Second, Kirk assumes, with reason, that India has big stakes in the outcome in Afghanistan. It has grievances with both Pakistan and Islamist terror. The 1948 partition of the British colony of India produced Muslim Pakistan and India, a nation with a Hindi majority and a huge Muslim population. India and Pakistan have fought three major wars, and small-scale military clashes persist, particularly over the disputed Kashmir region.
India also has suffered deadly terrorist attacks. It had its 9/11 in the 2008 shootings and bombings in Mumbai. These attacks, which had some assistance — the only question is how much — from the Pakistani ISI, left hundreds of dead and wounded.
Given an enmity with Pakistan that won’t abate soon and the threat of terrorism, India has as big a stake — probably a bigger one — than the U.S. in preventing Afghanistan from collapsing into a terror state under the influence of Pakistan. So it’s not unreasonable to think New Delhi would be interested in building on the economic and political investment it already is making in Kabul — one reason, no doubt, for Islamabad being a bad actor in Afghanistan. India would profit, and Pakistan be discomfited, by having an anti-terror, democratic, India-friendly government in Kabul.
India, as the world’s biggest democracy en route to being an economic superpower, is both a natural ally for America and a natural leader for the region.

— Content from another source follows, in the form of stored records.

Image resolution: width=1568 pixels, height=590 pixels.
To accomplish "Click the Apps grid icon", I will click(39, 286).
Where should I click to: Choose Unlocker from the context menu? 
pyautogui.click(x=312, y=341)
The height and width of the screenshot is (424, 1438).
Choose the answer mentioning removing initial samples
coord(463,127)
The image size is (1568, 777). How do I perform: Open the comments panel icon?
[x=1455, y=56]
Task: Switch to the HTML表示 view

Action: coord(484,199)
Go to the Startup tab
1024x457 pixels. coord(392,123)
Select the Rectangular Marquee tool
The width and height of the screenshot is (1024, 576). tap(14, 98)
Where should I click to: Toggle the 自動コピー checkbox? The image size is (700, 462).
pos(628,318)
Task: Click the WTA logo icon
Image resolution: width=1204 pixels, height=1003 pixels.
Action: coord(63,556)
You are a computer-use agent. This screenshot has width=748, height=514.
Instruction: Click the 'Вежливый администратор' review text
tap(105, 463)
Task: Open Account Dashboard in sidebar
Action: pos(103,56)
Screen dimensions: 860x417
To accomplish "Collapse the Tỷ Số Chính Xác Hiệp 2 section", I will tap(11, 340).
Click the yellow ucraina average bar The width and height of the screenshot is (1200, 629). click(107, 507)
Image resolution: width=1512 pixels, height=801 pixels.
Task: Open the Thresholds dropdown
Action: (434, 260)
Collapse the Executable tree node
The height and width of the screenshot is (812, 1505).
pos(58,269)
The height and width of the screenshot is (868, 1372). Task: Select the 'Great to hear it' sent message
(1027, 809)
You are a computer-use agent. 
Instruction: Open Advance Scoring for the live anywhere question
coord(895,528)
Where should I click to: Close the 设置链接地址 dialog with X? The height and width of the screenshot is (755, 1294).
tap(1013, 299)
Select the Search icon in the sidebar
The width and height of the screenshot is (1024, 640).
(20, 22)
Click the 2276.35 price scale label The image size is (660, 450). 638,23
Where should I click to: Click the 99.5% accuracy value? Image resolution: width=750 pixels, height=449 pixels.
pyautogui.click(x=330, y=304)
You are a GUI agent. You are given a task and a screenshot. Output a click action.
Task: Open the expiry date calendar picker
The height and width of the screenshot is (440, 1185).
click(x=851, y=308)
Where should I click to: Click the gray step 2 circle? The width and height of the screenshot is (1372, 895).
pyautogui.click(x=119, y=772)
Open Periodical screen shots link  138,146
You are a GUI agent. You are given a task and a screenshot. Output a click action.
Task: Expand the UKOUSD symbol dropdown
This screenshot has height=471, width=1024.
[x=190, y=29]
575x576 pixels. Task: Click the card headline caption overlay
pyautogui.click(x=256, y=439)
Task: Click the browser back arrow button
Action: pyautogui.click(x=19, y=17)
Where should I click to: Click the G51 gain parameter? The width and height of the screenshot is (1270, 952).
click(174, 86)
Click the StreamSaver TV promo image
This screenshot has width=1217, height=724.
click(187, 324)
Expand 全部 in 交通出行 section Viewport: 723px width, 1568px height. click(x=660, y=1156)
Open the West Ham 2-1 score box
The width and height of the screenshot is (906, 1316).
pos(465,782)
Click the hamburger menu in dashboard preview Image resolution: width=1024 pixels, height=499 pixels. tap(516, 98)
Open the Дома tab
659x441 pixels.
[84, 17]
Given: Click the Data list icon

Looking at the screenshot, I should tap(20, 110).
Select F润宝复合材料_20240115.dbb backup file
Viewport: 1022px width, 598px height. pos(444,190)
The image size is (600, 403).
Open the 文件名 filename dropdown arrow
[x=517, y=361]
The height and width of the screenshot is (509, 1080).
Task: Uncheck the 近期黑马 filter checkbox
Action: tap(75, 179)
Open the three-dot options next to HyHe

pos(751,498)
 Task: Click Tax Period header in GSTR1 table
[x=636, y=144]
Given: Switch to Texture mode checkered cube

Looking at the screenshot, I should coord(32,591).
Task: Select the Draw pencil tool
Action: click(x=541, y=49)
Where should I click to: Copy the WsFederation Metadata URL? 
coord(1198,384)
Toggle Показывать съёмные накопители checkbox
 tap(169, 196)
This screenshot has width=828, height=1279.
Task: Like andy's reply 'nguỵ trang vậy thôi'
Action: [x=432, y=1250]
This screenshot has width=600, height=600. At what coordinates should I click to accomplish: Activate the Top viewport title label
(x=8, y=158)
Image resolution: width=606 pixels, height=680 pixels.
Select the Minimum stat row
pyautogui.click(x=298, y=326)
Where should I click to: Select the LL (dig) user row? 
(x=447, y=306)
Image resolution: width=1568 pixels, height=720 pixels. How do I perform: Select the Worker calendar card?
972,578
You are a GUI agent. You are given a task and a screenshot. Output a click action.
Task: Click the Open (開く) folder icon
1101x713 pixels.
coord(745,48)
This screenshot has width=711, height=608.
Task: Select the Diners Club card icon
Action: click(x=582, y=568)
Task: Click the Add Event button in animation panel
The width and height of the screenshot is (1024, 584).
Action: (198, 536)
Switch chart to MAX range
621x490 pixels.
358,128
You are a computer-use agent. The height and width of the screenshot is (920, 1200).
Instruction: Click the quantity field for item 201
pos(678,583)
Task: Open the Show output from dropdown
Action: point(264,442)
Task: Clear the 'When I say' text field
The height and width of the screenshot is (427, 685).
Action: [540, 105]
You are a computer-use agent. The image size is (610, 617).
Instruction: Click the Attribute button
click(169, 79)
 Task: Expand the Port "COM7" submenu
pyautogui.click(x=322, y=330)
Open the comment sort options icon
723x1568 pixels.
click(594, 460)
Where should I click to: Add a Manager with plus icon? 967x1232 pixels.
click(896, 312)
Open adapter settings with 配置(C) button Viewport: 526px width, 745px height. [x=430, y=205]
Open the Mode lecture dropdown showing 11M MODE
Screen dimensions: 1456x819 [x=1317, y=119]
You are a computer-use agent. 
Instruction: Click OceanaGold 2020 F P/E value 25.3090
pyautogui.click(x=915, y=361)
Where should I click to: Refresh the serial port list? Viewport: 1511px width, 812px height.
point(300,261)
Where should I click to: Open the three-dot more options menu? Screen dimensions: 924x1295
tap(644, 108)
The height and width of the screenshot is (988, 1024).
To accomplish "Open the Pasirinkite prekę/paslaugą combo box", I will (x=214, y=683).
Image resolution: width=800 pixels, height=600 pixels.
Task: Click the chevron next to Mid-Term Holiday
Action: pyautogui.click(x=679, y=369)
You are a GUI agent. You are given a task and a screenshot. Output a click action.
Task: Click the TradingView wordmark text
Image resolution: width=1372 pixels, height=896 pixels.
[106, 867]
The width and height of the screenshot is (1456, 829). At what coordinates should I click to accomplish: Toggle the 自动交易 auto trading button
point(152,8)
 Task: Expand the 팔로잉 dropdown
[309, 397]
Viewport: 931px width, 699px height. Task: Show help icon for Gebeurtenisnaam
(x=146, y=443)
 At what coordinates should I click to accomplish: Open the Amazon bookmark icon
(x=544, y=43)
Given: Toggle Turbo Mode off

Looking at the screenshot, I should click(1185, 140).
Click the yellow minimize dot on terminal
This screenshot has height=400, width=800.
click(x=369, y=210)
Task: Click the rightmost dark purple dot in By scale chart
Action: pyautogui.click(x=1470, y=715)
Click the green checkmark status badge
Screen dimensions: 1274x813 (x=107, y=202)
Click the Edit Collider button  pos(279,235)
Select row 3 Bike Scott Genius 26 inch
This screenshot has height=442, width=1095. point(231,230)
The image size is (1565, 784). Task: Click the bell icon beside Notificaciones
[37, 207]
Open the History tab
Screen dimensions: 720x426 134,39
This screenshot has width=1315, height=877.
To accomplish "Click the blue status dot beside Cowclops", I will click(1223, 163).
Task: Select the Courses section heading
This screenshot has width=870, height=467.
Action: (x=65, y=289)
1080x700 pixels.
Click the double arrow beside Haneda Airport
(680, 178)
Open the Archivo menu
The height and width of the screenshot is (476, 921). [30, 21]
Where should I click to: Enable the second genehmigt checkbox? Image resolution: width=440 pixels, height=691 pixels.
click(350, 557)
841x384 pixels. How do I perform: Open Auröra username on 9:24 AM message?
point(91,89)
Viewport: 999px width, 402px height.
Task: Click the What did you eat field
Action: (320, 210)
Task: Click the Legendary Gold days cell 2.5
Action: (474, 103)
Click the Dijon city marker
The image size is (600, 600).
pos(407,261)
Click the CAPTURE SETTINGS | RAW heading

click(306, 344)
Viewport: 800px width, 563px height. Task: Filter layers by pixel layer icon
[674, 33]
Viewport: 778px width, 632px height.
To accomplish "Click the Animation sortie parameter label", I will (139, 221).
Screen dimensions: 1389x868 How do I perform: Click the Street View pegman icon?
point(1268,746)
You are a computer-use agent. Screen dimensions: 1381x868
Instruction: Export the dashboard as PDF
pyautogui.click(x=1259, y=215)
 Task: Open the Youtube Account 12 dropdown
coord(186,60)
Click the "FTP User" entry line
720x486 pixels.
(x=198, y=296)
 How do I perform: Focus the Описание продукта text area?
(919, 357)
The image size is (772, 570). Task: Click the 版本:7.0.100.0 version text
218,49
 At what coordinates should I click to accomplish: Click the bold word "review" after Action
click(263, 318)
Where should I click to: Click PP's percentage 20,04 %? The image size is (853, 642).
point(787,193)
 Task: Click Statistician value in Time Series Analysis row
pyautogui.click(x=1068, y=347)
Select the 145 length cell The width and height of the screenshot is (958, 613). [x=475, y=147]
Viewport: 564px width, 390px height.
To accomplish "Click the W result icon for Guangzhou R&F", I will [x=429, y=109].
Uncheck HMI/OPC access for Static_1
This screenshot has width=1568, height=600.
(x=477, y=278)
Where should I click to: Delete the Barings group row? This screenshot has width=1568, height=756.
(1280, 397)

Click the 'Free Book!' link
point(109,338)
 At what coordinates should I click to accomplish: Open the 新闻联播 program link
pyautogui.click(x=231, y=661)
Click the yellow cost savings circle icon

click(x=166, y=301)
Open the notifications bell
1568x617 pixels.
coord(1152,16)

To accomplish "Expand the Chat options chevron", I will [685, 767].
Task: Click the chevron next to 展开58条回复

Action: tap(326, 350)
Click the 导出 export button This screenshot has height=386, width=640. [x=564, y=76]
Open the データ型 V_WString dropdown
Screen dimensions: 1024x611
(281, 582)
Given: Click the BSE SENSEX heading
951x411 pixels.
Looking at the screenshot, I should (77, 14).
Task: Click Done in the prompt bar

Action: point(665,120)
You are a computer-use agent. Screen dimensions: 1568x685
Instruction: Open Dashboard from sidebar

Kirk’s proposal to change U.S. policy has its own hazards. Sen. Dick Durbin (D-Ill.) blasted it on Tuesday as having the potential for a “cataclysmic” confrontation between two nuclear-armed nations. We worry about that too, but the two nations already have known decades of hostility. Another issue is that reducing U.S. aid to Pakistan could drive it deeper into extremism. But Kirk argues that a broad-based Pushtun middle class mitigates against that.
It’s also possible that Kirk is proposing India bite off more than it’s willing to chew.
Kirk said he proposed his idea after “talking to many, many, many people in government.” Still, it’s based on a best-case scenario. That means there’s plenty of room for something to go wrong. But Afghan policy needs fresh thinking and until someone comes up with a better idea, we’d like to see Kirk’s program get serious consideration.